UN claiming confirmation that SAA did the chemical attack back in April

  1. The weather conditions at 6.45 a.m. of 4 April were ideal for delivering a chemical weapon. Data based on historical weather forecasts indicates that the wind speed was just over three kilometres per hour from the southeast, that there was no rain and practically no cloud cover, and that the temperature was around 13 degree Celsius. The OPCW FFM, in the absence of actual weather data recorded for Khan Shaykhun and instead relying on actual weather data recorded at three other locations in the area, concluded that the wind speed was low with uncertain direction, most likely coming from somewhere between the south and east. All available data indicates stable atmospheric conditions without significant turbulence. Under such conditions, the agent cloud would have drifted slowly downhill following the terrain features at the location (roads and open spaces), in a southerly and westerly direction. This is consistent with the observed locational pattern of individuals becoming affected by the agent cloud.

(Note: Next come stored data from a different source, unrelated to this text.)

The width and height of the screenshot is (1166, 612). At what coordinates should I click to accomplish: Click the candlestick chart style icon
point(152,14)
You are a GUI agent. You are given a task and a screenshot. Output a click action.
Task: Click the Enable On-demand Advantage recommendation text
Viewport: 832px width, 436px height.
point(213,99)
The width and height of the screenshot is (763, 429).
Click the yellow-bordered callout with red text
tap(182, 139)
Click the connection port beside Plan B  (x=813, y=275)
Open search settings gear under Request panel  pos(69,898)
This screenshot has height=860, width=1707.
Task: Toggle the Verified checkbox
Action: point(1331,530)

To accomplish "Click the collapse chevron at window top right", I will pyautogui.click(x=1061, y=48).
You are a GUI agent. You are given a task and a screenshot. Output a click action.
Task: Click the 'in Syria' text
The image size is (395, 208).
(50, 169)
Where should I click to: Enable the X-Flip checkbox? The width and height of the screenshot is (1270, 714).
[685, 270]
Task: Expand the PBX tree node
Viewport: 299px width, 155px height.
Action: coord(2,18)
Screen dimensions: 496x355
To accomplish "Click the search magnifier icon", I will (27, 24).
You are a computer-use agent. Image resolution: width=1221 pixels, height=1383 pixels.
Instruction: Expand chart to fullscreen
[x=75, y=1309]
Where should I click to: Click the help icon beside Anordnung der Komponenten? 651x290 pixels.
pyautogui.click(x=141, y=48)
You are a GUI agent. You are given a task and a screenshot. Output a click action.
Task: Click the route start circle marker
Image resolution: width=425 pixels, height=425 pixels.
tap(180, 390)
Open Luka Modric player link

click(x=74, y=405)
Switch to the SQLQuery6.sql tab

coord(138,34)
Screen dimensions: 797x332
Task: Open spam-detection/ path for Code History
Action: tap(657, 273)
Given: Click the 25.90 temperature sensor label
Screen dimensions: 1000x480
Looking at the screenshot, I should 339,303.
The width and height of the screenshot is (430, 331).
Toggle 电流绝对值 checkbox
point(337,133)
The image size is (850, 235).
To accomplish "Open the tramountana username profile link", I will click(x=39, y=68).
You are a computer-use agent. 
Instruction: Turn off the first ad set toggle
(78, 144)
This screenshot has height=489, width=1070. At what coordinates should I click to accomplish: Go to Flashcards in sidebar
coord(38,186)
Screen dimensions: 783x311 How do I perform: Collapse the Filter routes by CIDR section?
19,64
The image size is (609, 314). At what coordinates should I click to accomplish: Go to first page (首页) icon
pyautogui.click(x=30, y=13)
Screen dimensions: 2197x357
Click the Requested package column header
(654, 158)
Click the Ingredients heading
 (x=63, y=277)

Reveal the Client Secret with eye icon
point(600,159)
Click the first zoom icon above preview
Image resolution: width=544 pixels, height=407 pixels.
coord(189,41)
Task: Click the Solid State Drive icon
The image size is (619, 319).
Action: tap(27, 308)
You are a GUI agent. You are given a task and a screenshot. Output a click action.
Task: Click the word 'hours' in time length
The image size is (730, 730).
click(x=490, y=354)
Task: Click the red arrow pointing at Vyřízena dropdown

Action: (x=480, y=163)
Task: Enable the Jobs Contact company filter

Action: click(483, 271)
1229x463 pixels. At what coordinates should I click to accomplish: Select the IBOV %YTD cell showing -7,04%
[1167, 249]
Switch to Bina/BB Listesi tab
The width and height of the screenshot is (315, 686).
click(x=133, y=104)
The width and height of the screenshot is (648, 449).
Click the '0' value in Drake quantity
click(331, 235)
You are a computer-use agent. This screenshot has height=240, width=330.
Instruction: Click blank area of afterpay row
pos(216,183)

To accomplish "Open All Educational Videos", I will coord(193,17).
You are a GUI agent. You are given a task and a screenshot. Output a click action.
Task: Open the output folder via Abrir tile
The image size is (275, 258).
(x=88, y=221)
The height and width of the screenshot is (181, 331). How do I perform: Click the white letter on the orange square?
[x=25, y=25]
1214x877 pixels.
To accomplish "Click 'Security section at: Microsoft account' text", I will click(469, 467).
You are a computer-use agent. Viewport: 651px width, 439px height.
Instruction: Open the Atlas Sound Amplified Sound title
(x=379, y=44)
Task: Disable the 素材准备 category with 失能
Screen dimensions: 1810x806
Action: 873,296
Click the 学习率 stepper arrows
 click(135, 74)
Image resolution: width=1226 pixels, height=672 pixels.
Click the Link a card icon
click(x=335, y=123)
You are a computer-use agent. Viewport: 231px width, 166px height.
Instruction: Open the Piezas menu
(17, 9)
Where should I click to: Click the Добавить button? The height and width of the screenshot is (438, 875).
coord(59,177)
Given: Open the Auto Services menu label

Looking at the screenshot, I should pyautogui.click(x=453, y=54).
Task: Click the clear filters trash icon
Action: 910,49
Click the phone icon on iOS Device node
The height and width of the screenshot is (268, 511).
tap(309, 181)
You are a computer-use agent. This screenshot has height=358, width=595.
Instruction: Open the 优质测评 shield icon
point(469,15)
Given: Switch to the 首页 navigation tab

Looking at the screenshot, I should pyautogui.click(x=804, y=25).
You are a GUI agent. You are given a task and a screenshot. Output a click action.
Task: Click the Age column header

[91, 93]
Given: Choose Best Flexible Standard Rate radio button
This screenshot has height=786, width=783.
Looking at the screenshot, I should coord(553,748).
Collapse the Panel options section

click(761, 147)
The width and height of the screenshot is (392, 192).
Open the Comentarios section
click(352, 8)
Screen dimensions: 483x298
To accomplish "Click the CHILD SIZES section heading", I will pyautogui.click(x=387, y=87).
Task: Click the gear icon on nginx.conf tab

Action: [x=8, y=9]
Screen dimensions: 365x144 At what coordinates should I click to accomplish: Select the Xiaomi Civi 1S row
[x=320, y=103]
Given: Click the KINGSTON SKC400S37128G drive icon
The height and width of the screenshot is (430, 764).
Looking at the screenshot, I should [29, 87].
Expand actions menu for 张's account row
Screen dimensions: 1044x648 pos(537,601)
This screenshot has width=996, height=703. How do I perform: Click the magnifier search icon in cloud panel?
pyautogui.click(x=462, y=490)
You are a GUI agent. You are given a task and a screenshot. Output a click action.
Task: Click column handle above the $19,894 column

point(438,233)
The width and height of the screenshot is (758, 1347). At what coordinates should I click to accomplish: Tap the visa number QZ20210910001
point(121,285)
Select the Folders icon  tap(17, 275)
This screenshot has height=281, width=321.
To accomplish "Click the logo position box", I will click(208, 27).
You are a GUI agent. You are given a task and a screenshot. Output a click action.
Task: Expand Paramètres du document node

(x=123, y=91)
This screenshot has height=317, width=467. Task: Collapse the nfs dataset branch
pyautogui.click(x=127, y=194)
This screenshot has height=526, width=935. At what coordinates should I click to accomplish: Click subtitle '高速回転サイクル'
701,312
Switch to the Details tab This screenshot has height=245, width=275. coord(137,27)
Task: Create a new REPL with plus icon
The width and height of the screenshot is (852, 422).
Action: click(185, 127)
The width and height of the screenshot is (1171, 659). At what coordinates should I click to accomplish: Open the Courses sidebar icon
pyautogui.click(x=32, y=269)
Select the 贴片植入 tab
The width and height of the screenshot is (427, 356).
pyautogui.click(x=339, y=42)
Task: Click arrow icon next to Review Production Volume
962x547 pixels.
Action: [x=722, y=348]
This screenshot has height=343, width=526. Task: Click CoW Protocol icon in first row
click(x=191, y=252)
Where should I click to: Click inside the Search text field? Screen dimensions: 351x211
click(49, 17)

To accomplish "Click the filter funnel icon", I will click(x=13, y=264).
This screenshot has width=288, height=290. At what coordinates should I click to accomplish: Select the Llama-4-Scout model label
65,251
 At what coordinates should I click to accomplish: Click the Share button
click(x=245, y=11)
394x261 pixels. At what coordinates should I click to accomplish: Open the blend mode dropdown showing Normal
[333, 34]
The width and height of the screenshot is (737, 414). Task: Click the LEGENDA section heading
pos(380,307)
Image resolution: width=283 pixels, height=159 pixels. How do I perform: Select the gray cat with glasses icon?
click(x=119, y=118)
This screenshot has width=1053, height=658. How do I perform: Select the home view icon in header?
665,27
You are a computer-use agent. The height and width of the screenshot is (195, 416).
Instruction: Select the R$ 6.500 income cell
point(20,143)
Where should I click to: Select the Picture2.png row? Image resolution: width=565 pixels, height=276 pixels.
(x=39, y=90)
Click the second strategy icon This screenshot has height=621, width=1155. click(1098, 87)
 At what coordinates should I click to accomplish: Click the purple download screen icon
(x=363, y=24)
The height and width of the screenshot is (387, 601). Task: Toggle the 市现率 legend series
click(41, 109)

  2. The chemical bomb released a cloud which spread over a distance between 300 and 600 metres from the impact point and killed at least 83 persons, including 28 children and 23 women. One interviewee said that most of those severely affected, including many who died, were within 200 meters to the south and west from the impact point of the bomb, while most of the ones less seriously injured were further away. Many of the deceased victims were buried in Khan Shaykhun.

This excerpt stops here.